At the same meeting of the Asterias Board, Alfred D. Kingsley agreed to step down as Chairman of the Asterias Board but to remain as a director of the Company. The Asterias Board appointed Don Bailey to the Asterias Board and to serve as Chairman of the Board.
The appointment of Mr. Cartt and Mr. Bailey as directors was made by the Asterias Board upon the recommendation of the Nominating/Corporate Governance Committee, and after considering the qualifications of Mr. Cartt and Mr. Bailey.
The directors of the Company who also serve as directors of the Reporting Person or as officers of the Reporting Person or a subsidiary of the Reporting Person (the “Related Directors”) all voted in favor of each of the matters described above in this Item 4 submitted to the Asterias Board for a vote. None of the Related Directors serve on the Nominating/Corporate Governance Committee.
No Other Present Plans or Proposals Regarding the Company
Except as described above in this Item 4, the Board of Directors of the Reporting Person has not approved any plans or proposals that relate to or would result in: (a) the acquisition by any person of additional securities of the Company, or the disposition of securities of the Company; (b) an extraordinary corporate transaction, such as a merger, reorganization or liquidation, involving the Company or any of its subsidiaries; (c) a sale or transfer of a material amount of assets of the Company or any of its subsidiaries; (d) any change in the present Board of Directors or management of the Company, including any plans or proposals to change the number or term of directors; (e) any material change in the present capitalization or dividend policy of the Company; (f) any other material change in the Company’s business or corporate structure; (g) changes in the Company’s charter, bylaws or instruments corresponding thereto or other actions which may impede the acquisition of control of the Company by any person; (h) causing a class of securities of the Company to be delisted from a national securities exchange or to cease to be authorized to be quoted in an inter-dealer quotation system of a registered national securities association; (i) a class of equity securities of the Company becoming eligible for termination of registration pursuant to Section 12(g)(4) of the Exchange Act; or (j) any action similar to any of those enumerated above.
As previously reported in the Schedule 13D, the Reporting Person is the controlling stockholder of the Company, and three of the members of the Asterias Board are members of the Reporting Person’s Board of Directors, one of the directors of the Company who is not a director of the Reporting Person is an executive officer of a subsidiary of the Reporting Person, and another director of the Company who is not a director of the Reporting Person may be deemed an affiliate of a shareholder that beneficially owns more than 5% of the common shares of the Reporting Person.

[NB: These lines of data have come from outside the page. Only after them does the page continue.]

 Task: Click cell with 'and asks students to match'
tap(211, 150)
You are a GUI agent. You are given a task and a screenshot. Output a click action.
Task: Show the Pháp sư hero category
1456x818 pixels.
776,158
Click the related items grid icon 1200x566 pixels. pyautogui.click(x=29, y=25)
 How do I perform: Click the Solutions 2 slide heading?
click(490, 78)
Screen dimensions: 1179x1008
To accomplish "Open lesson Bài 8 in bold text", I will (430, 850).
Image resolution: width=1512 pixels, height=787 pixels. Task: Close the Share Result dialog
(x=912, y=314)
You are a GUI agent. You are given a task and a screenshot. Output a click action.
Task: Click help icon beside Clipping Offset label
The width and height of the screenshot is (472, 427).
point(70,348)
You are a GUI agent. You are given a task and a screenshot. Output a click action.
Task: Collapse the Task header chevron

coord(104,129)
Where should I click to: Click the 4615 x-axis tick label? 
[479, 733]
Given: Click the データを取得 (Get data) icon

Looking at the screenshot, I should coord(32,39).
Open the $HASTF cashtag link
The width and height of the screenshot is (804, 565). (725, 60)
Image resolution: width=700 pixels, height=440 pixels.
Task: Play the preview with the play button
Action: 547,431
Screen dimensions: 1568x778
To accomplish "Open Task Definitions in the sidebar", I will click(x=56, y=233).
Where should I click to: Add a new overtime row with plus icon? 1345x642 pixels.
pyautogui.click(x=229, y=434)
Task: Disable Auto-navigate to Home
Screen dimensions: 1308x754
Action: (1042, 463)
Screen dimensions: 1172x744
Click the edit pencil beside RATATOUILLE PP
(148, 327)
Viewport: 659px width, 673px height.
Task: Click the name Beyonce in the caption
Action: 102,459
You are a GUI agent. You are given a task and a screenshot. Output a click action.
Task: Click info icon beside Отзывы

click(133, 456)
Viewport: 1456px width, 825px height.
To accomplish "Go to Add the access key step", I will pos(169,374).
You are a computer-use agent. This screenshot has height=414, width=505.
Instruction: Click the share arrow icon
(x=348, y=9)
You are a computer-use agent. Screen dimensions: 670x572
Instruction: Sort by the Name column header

The Reporting Person may, as a stockholder or through the action of persons who serve on the Asterias Board, from time to time cause the Company to engage in any or all of the kinds of transactions described in the immediately preceding paragraph. Without limiting the generality of the immediately preceding sentence, the Reporting Person, acting alone or in conjunction with other stockholders of the Company, may, directly or through the action of the Asterias Board, (1) cause the Company to expand the size of the Asterias Board and to elect additional directors, (2) cause the Company to reduce the size of the Asterias Board, (3) nominate persons to stand for election as directors at any annual or special meeting of stockholders of the Company at which directors are to be elected, (4) cause any incumbent director not to be nominated to stand for election as a director at any annual or special meeting of stockholders of the Company at which directors are to be elected, (5) remove any director with or without cause by a vote at any annual or special meeting of stockholders of the Company at which directors are to be elected, or by written consent without a vote, (6) in the event of the death or resignation or removal of a director of the Company, elect a replacement director, and (7) further amend the Bylaws of the Company. Any such newly elected directors may be officers, directors, or affiliates of the Reporting Person or may be “independent” directors (under Section 8.03(A) of the NYSE MKT Company Guide or the rules of any other national securities exchange).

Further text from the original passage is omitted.